I want to assure all of you that I have created some ‘rules’ for myself here. One is that I seek permission from the community to tell their stories. Sometimes I am told right in the middle of an experience that I should “make sure I tell people about this” or that I don’t need to ask. Other-times I know immediately that a story should be held tight and it stays in my heart or journal. Another rule is that I change defining features of people in order to uphold their confidence. This isn’t always necessary, but when it is I will for example, change someone’s name (I put the new name in quotation marks). Further, I sometimes need to generalize an experience so that it is less about an individual and more about what I learned through them.
I don’t take my responsibility here lightly. Each day I pray that my eyes, ears and heart will be open to what I need to see, hear and learn. And I assure you, I know that I need to be taught a LOT. I am humbled by the invitation I have received to be in the position I am at The Dale and hope to represent it well, in as transparent and vulnerable way as possible.
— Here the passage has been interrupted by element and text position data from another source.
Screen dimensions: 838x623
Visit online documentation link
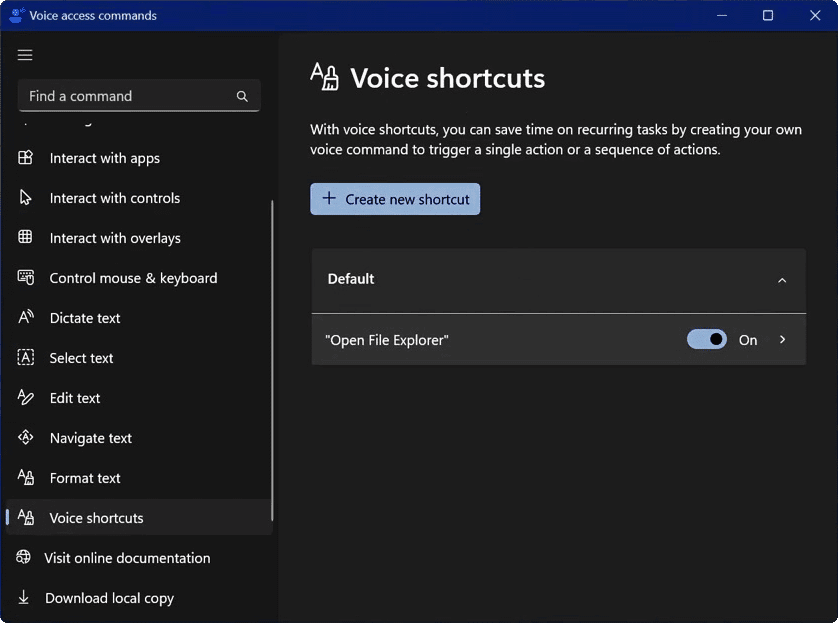(127, 558)
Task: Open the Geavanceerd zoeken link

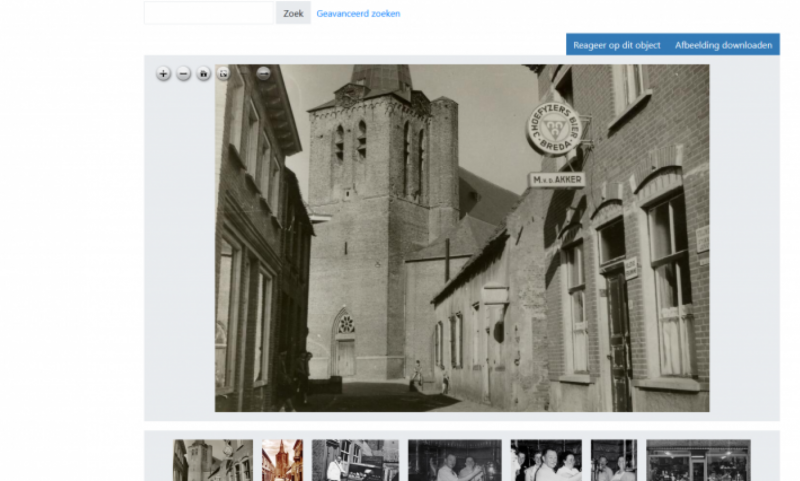Action: point(358,14)
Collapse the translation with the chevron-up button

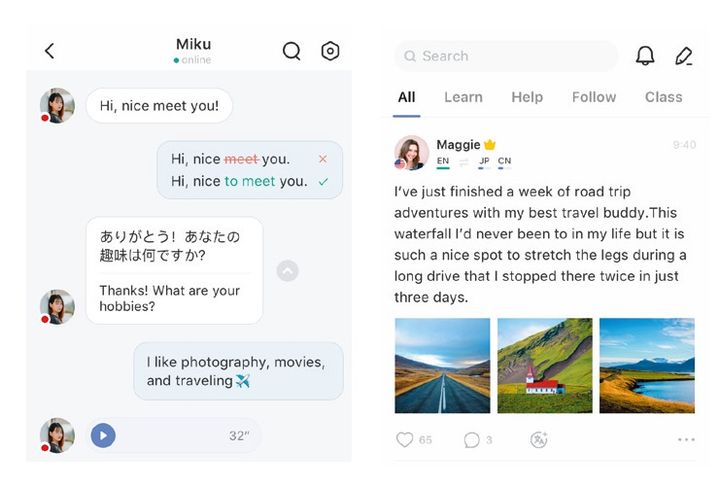pos(287,271)
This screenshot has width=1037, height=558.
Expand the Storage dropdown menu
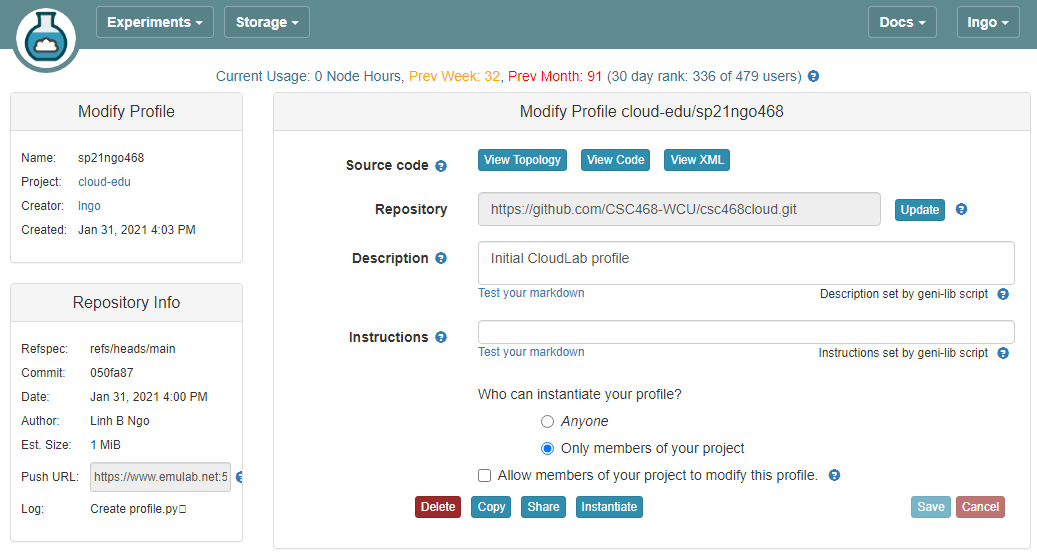coord(267,22)
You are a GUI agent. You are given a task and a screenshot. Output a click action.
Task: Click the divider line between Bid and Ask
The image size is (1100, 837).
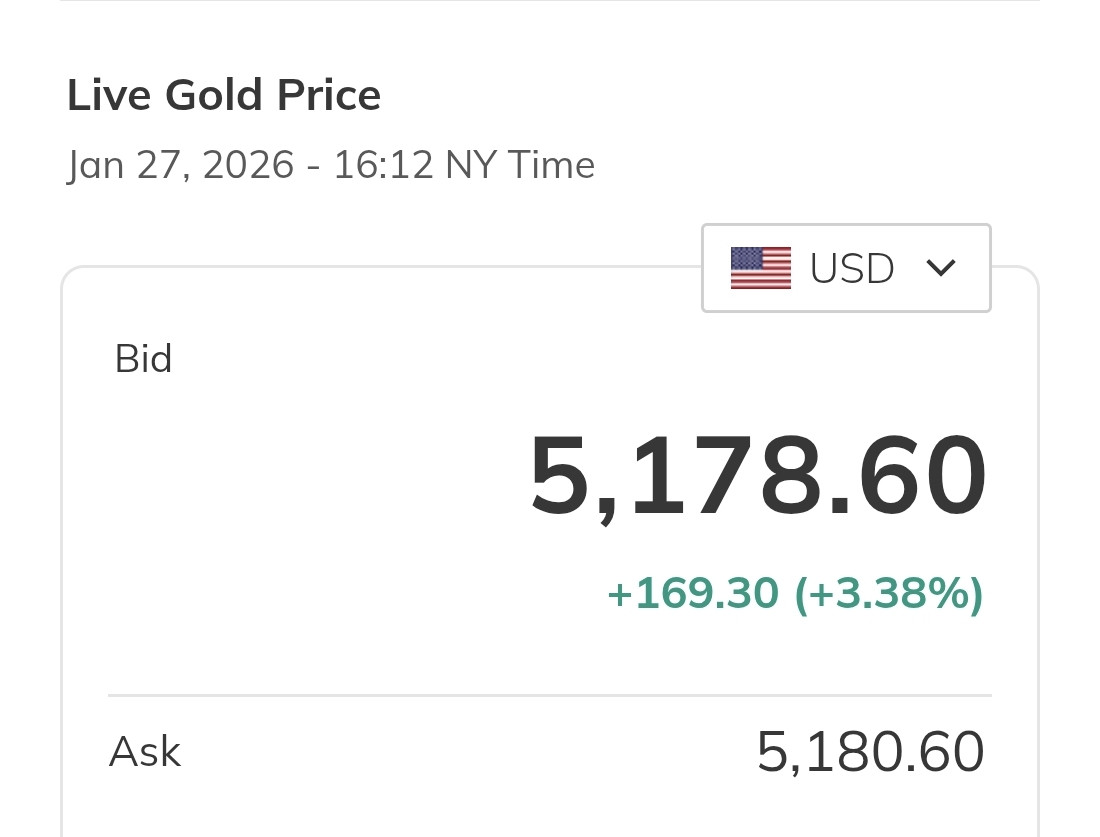coord(549,695)
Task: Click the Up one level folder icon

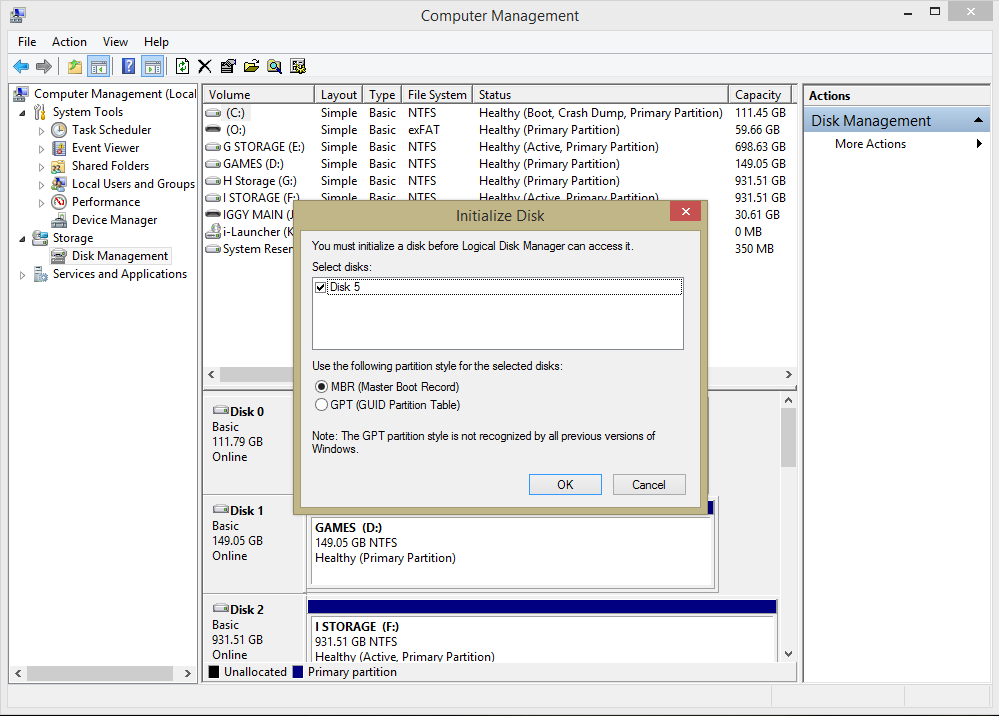Action: 75,67
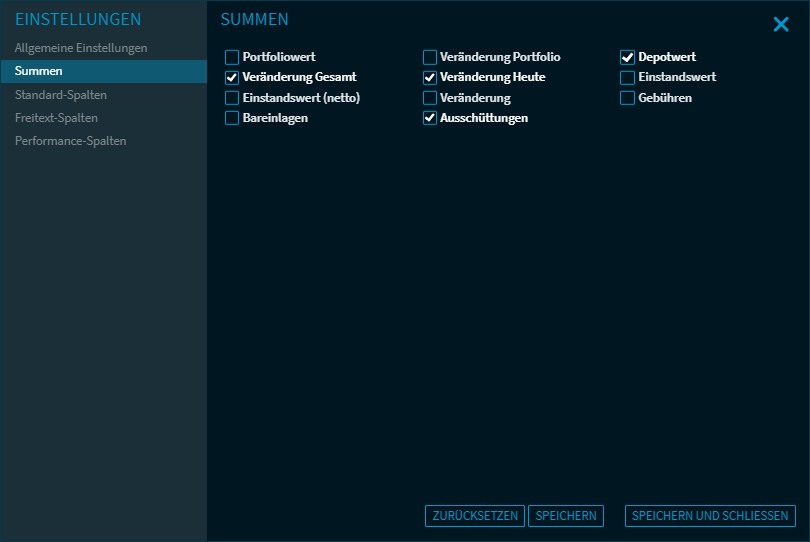Enable the Portfoliowert checkbox

pos(232,57)
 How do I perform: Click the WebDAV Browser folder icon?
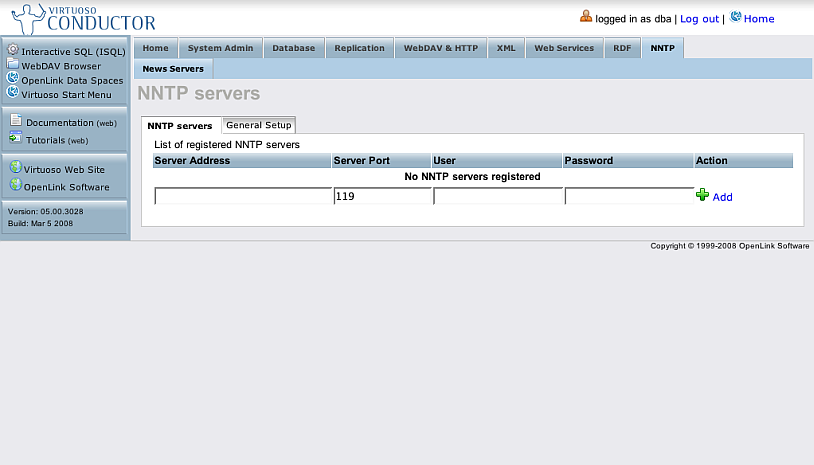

Thank you to my readers for supporting and challenging me along the way. I know there is no shortage of reading material out there and so I appreciate when people choose to drop by. The journey is made sweeter by not being alone.
2 thoughts on “The Rules”
Thank you for sharing Erin.
Thank you for telling about your rules. I apologize to you for being so reactive to your story, and slamming you. I retract my critique. Glad we’re in touch again.